---------- Text excerpt ----------
Ultimately, as Dilger states, „ethnology – also in dialogue with other disciplines – must engage in proactive discussions on how our field can shape the inevitable institutionalization of ethical standards and values while simultaneously not regressing from the theoretical and conceptual debates of the past decades.“ (Dilger, 2015).
Example 3: Advantages of Written Informed Consent (Inhorn, 2004)
As audio file, only in German
Source: Commentary on Informed Consent Inhorn, Camilla Heldt, 2023, licensed under CC BY-NC-ND 4.0
As transcript
The 15-year research conducted by Marcia Inhorn on in-vitro fertilization (IVF) in private hospitals in Egypt and Lebanon from the late 1980s to the early 2000s demonstrates how obtaining written informed consent can have a positive impact on research processes and relationships.
During Inhorn’s research, gaining access to the medical-anthropological field proved to be challenging. Hospitals in both countries in the late 1980s were affected by privatization and patronage structures, making ethnographic research nearly impossible without contact with a medical „gatekeeper“. Additionally, IVF and infertility (both male and female) were culturally stigmatized and highly sensitive issues, strictly kept confidential.
For anthropologists, especially given the politically conflict-laden situation in the Middle East, gaining access to this sensitive research field was particularly difficult.
However, Inhorn was able to gain access to private hospitals in Lebanon and Egypt through contacts with medical gatekeepers who informed their patients about the research topic and introduced the researcher to them. For this, she obtained the standardized ethics approval from the Institutional Review Board (IRB).
This ethics approval proved highly beneficial given the particularly sensitive topic of in-vitro fertilization. The written consent form – which provided information about the research objectives and emphasized the voluntary nature of participation – along with formal signed consent, helped establish trust among the research participants.
Through this formalization process, participants could be certain that their interviews would be conducted with strict confidentiality.
„In my view, the informed consent process was crucial in reassuring women that what they told me would be held in the strictest confidence, and that their names would never be used in any published report … I would argue that the process of written informed consent may actually ´break the ice´ and lead to greater rapport when the topic being discussed is private, sensitive, or illegitimate/illega. (….) Using written informed consent forms to guarantee secrecy has worked to my advantage (….) Indeed, several women in my study commented after our interviews were finished, ´Now I´ve told you all my secrets“ (…) as long as I assure women of that privacy through the written informed consent process, they were more than willing to share their stories of suffering with me (Inhorn, 2004, p. 2099).
----------
→ **Work required**
According to the excerpt on IVF research, from which body did Inhorn obtain her standardized ethics approval? The records are separate material and have no connection to the excerpt on IVF research.
---------- Data extracts ----------
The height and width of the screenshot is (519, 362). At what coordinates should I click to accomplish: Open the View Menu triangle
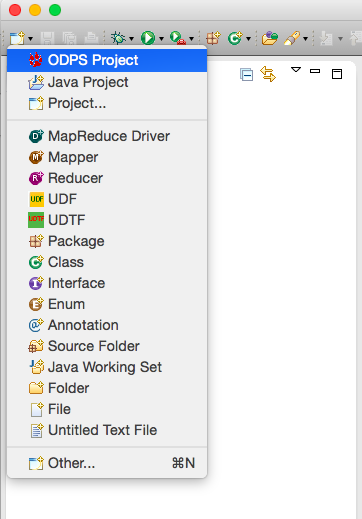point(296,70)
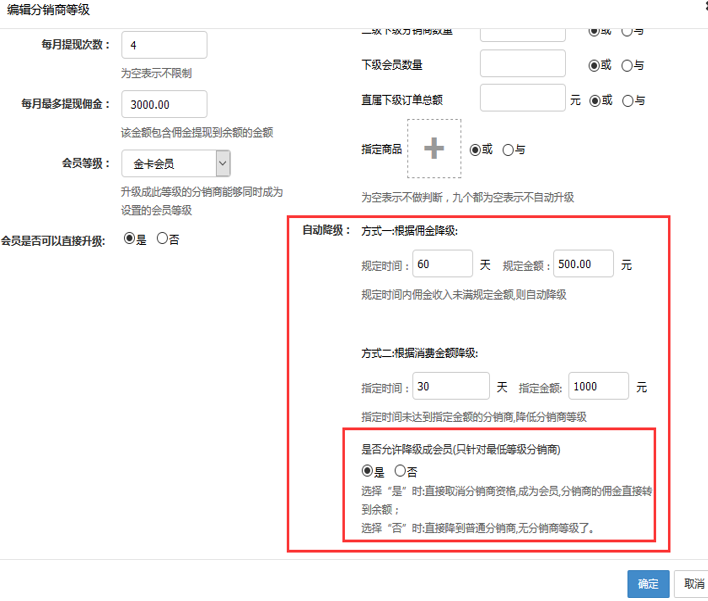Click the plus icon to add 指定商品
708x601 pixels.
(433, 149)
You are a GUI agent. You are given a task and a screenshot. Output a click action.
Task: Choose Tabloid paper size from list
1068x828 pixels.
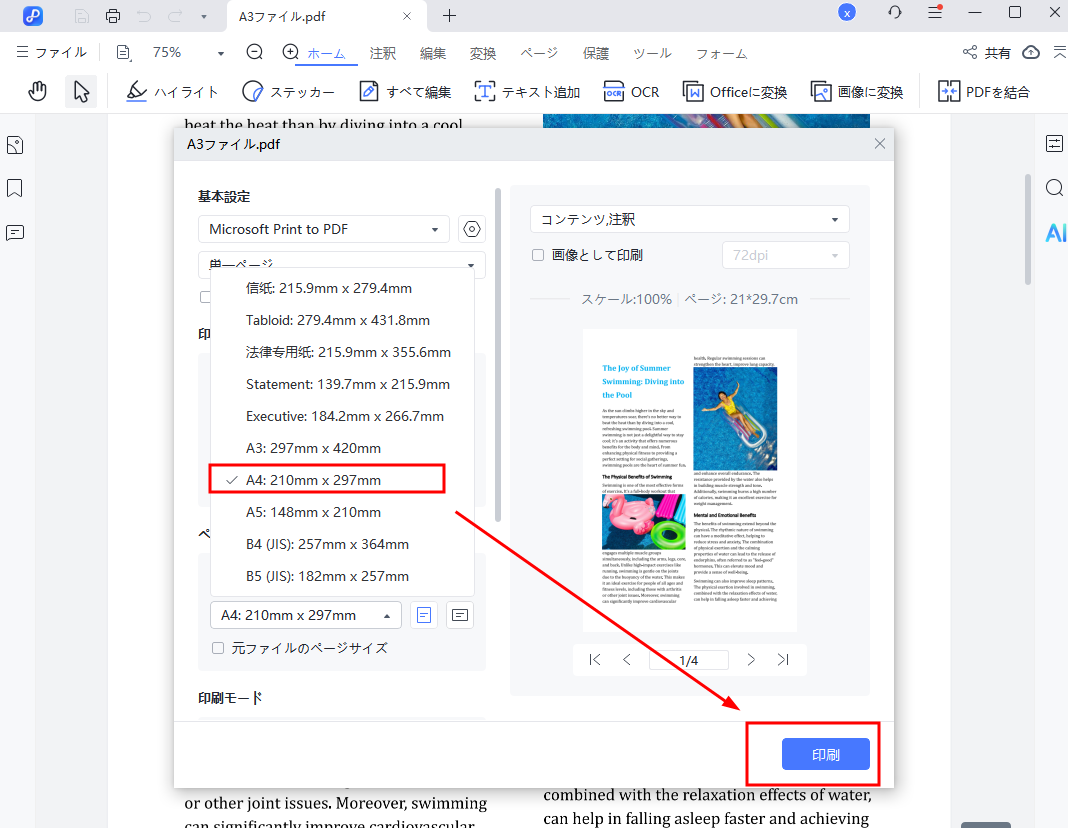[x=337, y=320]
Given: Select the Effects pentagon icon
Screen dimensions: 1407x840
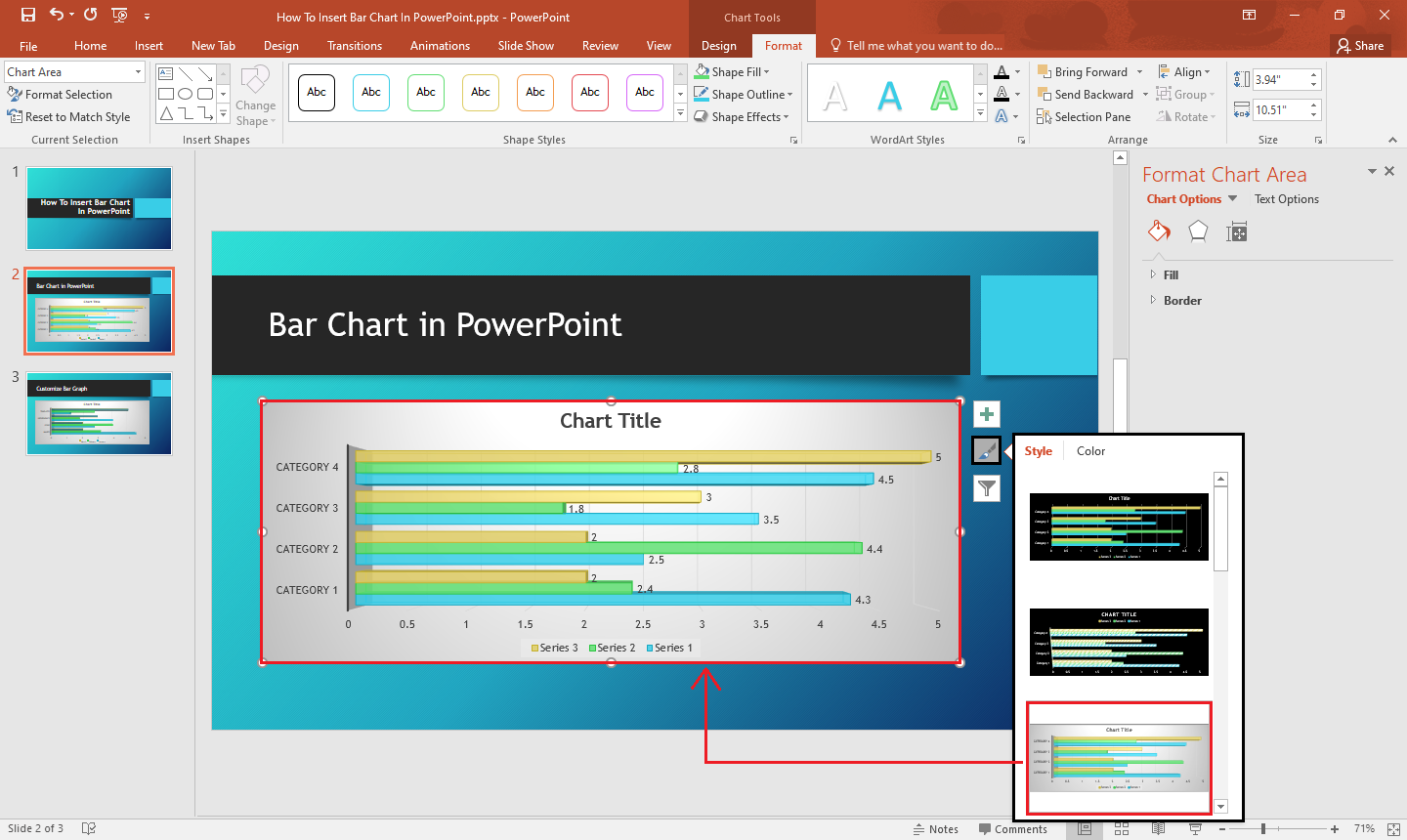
----------
→ **Answer to the exercise**
The Institutional Review Board (IRB).